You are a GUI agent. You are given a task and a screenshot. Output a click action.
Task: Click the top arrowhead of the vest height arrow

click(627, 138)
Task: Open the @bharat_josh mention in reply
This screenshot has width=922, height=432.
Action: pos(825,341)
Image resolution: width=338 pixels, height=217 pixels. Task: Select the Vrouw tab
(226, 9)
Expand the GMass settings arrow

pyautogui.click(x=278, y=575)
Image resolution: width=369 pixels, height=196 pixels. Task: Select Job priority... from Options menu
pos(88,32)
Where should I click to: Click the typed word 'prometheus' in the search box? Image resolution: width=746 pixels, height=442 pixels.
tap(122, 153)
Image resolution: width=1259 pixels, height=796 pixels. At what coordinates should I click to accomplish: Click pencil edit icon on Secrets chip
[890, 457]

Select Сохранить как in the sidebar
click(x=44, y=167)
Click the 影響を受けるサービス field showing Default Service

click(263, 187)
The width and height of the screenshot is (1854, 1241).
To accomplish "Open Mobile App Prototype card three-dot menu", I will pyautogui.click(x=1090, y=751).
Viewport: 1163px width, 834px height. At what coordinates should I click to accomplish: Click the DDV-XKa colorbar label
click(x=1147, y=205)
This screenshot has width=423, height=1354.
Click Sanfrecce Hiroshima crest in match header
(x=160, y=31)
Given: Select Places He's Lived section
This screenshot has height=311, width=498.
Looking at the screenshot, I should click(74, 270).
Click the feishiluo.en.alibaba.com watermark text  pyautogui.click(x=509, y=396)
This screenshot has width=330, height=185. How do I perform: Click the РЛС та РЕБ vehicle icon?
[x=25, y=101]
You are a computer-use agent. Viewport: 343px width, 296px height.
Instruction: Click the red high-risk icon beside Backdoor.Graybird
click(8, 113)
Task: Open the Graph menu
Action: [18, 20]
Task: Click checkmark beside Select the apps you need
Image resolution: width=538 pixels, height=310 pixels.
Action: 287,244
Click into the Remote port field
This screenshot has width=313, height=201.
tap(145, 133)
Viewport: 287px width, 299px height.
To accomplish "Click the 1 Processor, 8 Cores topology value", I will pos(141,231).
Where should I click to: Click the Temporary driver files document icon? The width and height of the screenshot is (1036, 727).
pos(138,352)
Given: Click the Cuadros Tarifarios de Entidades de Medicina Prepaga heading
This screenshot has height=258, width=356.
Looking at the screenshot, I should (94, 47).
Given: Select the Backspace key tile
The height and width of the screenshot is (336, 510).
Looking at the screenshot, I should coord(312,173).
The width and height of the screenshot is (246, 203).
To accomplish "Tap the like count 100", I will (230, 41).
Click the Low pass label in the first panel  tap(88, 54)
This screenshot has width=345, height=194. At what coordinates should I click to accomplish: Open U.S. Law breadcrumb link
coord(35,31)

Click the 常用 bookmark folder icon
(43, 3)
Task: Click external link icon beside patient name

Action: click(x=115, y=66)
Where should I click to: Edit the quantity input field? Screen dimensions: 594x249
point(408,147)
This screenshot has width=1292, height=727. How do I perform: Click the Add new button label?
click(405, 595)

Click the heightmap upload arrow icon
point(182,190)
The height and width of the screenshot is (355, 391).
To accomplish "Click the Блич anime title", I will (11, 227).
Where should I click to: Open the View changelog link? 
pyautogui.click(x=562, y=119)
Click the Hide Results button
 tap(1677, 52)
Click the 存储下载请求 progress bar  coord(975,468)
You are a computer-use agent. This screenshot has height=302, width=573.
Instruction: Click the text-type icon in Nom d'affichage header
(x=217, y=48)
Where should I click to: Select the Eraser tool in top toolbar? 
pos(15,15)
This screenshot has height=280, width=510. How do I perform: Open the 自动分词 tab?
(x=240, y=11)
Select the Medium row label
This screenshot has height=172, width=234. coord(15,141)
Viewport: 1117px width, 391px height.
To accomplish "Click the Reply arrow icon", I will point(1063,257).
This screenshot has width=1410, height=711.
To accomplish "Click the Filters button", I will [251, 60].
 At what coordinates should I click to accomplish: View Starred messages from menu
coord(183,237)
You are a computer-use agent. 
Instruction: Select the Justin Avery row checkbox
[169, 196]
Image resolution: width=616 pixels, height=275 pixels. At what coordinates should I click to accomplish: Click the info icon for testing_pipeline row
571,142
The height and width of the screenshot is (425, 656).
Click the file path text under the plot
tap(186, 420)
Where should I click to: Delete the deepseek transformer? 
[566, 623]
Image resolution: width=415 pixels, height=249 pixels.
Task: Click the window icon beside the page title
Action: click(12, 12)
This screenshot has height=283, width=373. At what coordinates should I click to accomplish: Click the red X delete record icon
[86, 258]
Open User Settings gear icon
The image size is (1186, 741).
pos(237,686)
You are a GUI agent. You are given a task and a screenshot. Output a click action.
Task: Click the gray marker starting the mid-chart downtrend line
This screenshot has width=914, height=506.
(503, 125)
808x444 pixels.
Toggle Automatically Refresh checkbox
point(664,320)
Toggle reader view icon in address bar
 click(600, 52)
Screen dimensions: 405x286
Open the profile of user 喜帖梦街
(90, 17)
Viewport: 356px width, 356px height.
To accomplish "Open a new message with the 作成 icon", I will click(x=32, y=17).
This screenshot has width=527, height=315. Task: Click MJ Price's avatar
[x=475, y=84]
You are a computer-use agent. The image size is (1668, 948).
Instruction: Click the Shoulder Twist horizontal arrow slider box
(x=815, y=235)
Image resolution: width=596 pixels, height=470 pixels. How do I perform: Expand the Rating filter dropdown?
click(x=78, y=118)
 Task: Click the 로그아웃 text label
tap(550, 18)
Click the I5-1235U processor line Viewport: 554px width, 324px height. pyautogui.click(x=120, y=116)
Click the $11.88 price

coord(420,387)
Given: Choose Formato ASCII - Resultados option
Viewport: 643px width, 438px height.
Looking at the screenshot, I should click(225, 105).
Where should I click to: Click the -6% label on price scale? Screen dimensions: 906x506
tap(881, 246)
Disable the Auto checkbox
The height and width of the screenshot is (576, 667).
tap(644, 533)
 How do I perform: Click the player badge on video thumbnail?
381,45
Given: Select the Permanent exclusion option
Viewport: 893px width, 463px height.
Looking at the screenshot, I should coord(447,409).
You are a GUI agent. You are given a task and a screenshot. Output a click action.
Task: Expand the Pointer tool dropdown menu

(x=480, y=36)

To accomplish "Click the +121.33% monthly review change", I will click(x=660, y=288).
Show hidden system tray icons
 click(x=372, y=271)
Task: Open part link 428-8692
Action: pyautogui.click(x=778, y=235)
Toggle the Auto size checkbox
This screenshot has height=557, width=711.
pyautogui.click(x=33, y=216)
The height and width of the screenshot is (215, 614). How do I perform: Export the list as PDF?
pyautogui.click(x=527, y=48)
◆ ◆ ◆ ◆ ◆ ◆ ◆
- EXERCISE BRIEF
Please copy each line of the records above that holds the word "will".

- WRITTEN SOLUTION
To accomplish "Open Mobile App Prototype card three-dot menu", I will pyautogui.click(x=1090, y=751).
To accomplish "Click the 1 Processor, 8 Cores topology value", I will pos(141,231).
To accomplish "Tap the like count 100", I will (230, 41).
To accomplish "Click the Блич anime title", I will (11, 227).
To accomplish "Click the Reply arrow icon", I will point(1063,257).
To accomplish "Click the Filters button", I will [251, 60].
To accomplish "Open a new message with the 作成 icon", I will click(x=32, y=17).
To accomplish "Click the +121.33% monthly review change", I will click(x=660, y=288).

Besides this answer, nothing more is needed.